§ **Work task**
Could you write the entries out again, exactly as they are?

§ **Data for this task**
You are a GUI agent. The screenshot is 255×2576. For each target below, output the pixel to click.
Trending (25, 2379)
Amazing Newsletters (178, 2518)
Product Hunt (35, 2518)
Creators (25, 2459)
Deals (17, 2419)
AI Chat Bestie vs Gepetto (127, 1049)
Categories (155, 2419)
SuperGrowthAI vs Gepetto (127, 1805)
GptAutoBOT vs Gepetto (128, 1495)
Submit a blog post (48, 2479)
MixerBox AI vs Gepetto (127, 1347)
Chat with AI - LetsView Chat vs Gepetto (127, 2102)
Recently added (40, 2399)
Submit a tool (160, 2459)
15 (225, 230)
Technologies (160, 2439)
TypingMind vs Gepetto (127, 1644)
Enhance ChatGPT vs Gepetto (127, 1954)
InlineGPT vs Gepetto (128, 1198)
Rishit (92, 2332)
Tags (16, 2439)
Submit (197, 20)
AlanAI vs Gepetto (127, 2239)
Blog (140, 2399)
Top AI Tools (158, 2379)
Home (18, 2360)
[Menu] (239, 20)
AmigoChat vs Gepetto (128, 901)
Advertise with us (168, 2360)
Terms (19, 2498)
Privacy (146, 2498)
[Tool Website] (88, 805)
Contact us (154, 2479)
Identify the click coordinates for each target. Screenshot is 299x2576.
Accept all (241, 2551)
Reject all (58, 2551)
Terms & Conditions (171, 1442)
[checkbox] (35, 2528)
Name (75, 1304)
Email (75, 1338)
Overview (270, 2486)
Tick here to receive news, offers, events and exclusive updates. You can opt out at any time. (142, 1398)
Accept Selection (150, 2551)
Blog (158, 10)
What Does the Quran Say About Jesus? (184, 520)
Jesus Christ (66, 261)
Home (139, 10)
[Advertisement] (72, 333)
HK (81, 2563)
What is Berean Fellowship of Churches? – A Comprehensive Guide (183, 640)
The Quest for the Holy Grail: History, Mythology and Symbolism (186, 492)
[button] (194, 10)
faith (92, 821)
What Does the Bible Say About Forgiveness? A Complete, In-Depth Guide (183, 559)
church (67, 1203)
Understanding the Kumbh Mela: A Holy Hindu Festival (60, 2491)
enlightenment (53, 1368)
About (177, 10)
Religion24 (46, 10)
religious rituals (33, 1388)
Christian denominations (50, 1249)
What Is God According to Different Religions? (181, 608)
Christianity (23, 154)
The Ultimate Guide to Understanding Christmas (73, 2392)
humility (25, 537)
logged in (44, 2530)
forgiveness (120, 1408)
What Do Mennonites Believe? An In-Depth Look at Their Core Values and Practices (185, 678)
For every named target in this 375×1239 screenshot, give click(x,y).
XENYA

§ **Task response**
You are a GUI agent. The screenshot is 255×2576. For each target below, output the pixel to click.
Trending (25, 2379)
Amazing Newsletters (178, 2518)
Product Hunt (35, 2518)
Creators (25, 2459)
Deals (17, 2419)
AI Chat Bestie vs Gepetto (127, 1049)
Categories (155, 2419)
SuperGrowthAI vs Gepetto (127, 1805)
GptAutoBOT vs Gepetto (128, 1495)
Submit a blog post (48, 2479)
MixerBox AI vs Gepetto (127, 1347)
Chat with AI - LetsView Chat vs Gepetto (127, 2102)
Recently added (40, 2399)
Submit a tool (160, 2459)
15 (225, 230)
Technologies (160, 2439)
TypingMind vs Gepetto (127, 1644)
Enhance ChatGPT vs Gepetto (127, 1954)
InlineGPT vs Gepetto (128, 1198)
Rishit (92, 2332)
Tags (16, 2439)
Submit (197, 20)
AlanAI vs Gepetto (127, 2239)
Blog (140, 2399)
Top AI Tools (158, 2379)
Home (18, 2360)
[Menu] (239, 20)
AmigoChat vs Gepetto (128, 901)
Advertise with us (168, 2360)
Terms (19, 2498)
Privacy (146, 2498)
[Tool Website] (88, 805)
Contact us (154, 2479)
Identify the click coordinates for each target. Screenshot is 299x2576.
Accept all (241, 2551)
Reject all (58, 2551)
Terms & Conditions (171, 1442)
[checkbox] (35, 2528)
Name (75, 1304)
Email (75, 1338)
Overview (270, 2486)
Tick here to receive news, offers, events and exclusive updates. You can opt out at any time. (142, 1398)
Accept Selection (150, 2551)
Blog (158, 10)
What Does the Quran Say About Jesus? (184, 520)
Jesus Christ (66, 261)
Home (139, 10)
[Advertisement] (72, 333)
HK (81, 2563)
What is Berean Fellowship of Churches? – A Comprehensive Guide (183, 640)
The Quest for the Holy Grail: History, Mythology and Symbolism (186, 492)
[button] (194, 10)
faith (92, 821)
What Does the Bible Say About Forgiveness? A Complete, In-Depth Guide (183, 559)
church (67, 1203)
Understanding the Kumbh Mela: A Holy Hindu Festival (60, 2491)
enlightenment (53, 1368)
About (177, 10)
Religion24 (46, 10)
religious rituals (33, 1388)
Christian denominations (50, 1249)
What Is God According to Different Religions? (181, 608)
Christianity (23, 154)
The Ultimate Guide to Understanding Christmas (73, 2392)
humility (25, 537)
logged in (44, 2530)
forgiveness (120, 1408)
What Do Mennonites Believe? An In-Depth Look at Their Core Values and Practices (185, 678)
For every named target in this 375×1239 screenshot, give click(x,y).
XENYA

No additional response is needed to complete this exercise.